They paid for the honor of delicately laying their fingers on the white feather of a quill pen as a Jewish scribe neatly printed the last letters of a new Torah.
Earl Vernon gave $500 so he, his wife, sister and niece could help the scribe finish the Book of Exodus. “It is important to be involved with a Torah,” said Vernon, who is also on the building committee for Pierce County’s first Orthodox synagogue.
On Sunday, more than 200 people gathered on the future lot of the temple at 2146 N. Mildred St. for a groundbreaking ceremony and Torah dedication for Chabad of Pierce County.

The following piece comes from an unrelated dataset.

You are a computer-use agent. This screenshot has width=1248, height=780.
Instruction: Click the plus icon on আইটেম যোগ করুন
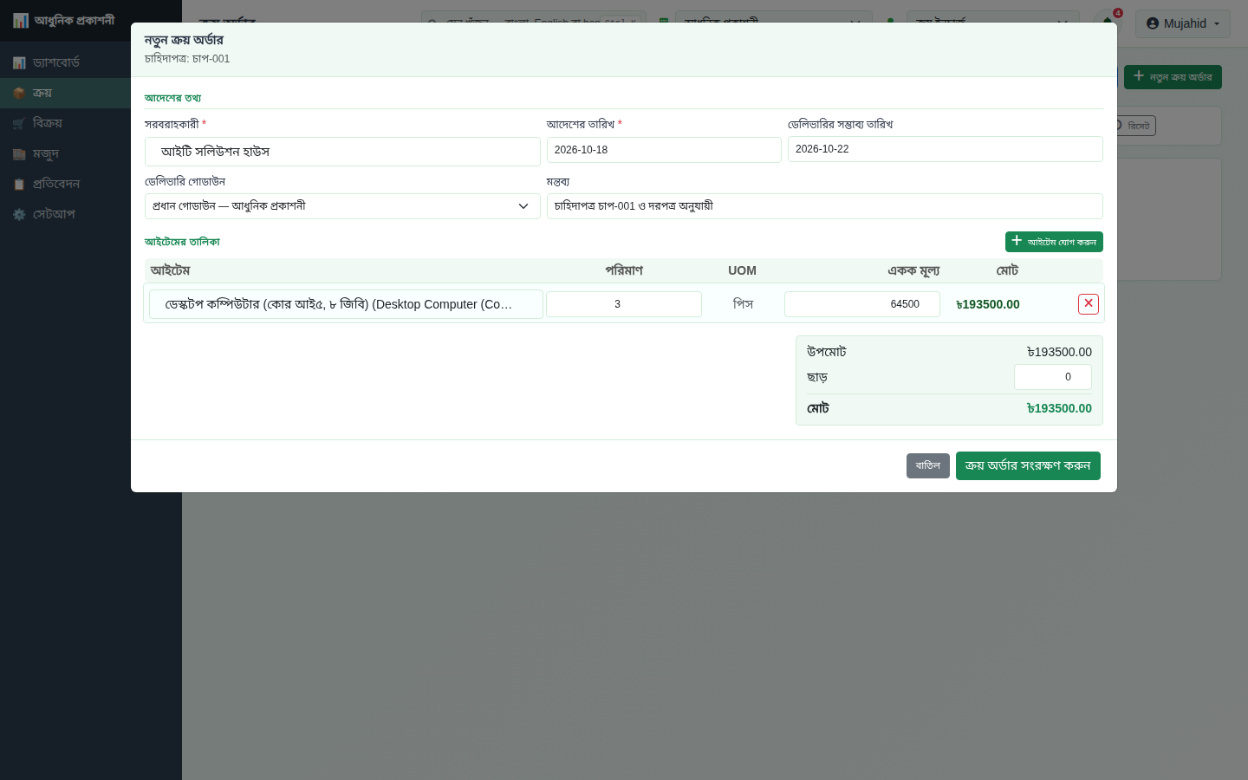[1017, 241]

The festivities included traditional dancing, stuffed Torahs for the children and a giant feast after the newly dedicated Book of Moses was paraded around the block as neighbors watched from their windows.

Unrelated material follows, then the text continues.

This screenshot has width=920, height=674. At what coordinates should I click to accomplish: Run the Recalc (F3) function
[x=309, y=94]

“The dream of the Jewish community is about to become a reality,” Rabbi Zalman Heber told the joyous crowd.
Since moving from New York seven years ago, Heber has held services in the basement of his West End house for up to 30 Jewish families.
The synagogue, which is expected to be completed late next year, is being built near Heber’s home on a 7,148-square-foot lot between two homes.
“We’ve been waiting a long time for this,” said Karen Lebeter of Lakewood.
Several dignitaries spoke during the ceremony, including Attorney General Rob McKenna and Pierce County Sheriff Paul Pastor.
“We are certain this will bring unity to the community and the neighborhood,” said Tacoma City Manager Eric Anderson. “We are certain it will enhance our diversity. We welcome and embrace it.”
At 3:53 p.m., a dozen men donned white hard hats over their yarmulkes and plunged shovels into a dirt patch.
Some began dancing while others stood at attention, their eyes focused on the scribe as he penned in the last letters of the $35,000 Torah and waved a stack of papers above it to dry the ink. A year’s worth of scribing the holy words was complete.
After a moment, Hagbah – the lifting of the Torah scroll – commenced.
The rabbi’s father carefully lifted the hand-written Torah above his head and slowly turned so everyone could see three neat columns scribed on animal parchment and held together with pieces of white tape.
It was then carefully rolled up and dressed with a navy blue velvet bag with gold lining (a process called Gelilah). A silver breastplate and crown were placed on the Torah before it was carried to the street beneath a chuppah canopy.
Children ensconced in their father’s arms leaned over to kiss the Torah as it led the dancers into the street and toward the nearby Professional Development Center.
Ziv Zantkovsky, 37, said he was overcome with emotion knowing that the congregation finally has its own scroll.
“It comes to your heart,” he said. “It makes you choke up.”